▶ **保存データ**:
------------
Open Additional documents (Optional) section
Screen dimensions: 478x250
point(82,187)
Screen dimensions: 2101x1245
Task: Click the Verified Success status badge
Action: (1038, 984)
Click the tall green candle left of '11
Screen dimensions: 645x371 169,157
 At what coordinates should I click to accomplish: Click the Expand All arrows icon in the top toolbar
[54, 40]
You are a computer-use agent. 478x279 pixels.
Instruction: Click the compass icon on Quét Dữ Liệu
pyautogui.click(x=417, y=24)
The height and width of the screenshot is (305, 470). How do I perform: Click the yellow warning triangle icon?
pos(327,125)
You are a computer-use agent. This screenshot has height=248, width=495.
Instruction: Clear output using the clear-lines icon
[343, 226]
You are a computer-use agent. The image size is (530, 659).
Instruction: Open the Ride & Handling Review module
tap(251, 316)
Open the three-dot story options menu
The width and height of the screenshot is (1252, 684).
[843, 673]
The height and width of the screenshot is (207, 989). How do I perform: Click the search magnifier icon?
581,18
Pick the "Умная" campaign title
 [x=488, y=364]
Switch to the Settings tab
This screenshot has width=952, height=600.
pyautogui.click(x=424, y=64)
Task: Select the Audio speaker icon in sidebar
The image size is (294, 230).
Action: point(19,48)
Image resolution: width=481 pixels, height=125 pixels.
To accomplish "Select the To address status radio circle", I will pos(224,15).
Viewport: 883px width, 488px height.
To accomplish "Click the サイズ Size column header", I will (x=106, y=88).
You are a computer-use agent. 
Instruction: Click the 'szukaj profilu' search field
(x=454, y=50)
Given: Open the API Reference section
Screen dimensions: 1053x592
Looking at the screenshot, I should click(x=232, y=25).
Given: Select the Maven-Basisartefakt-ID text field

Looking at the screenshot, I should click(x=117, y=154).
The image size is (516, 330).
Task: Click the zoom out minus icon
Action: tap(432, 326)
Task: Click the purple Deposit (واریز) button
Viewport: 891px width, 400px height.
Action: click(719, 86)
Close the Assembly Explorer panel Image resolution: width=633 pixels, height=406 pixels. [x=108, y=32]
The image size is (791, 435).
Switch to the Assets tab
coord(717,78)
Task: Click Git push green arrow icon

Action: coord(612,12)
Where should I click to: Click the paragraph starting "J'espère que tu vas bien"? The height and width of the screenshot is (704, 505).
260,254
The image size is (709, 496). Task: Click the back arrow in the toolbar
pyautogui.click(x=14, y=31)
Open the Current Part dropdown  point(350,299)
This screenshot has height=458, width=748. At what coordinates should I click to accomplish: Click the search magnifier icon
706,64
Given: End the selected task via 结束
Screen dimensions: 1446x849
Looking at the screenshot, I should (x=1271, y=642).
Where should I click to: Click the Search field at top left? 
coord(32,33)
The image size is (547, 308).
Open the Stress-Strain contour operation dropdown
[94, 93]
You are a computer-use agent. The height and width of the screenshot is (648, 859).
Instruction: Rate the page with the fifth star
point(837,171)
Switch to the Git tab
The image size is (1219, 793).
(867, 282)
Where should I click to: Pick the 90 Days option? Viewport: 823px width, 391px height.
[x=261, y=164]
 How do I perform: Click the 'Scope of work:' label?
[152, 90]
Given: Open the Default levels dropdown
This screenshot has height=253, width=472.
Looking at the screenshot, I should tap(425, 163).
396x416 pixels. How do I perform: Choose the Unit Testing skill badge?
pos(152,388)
------------
▶ **課題の内容**:
記録の中から、「Image resolution: width=481」を含む行から「Action: tap(432, 326)」を含む行までを、両端の行も含めて一字も変えずに引用してください。

▶ **出力結果**:
Image resolution: width=481 pixels, height=125 pixels.
To accomplish "Select the To address status radio circle", I will pos(224,15).
Viewport: 883px width, 488px height.
To accomplish "Click the サイズ Size column header", I will (x=106, y=88).
You are a computer-use agent. 
Instruction: Click the 'szukaj profilu' search field
(x=454, y=50)
Given: Open the API Reference section
Screen dimensions: 1053x592
Looking at the screenshot, I should click(x=232, y=25).
Given: Select the Maven-Basisartefakt-ID text field

Looking at the screenshot, I should click(x=117, y=154).
The image size is (516, 330).
Task: Click the zoom out minus icon
Action: tap(432, 326)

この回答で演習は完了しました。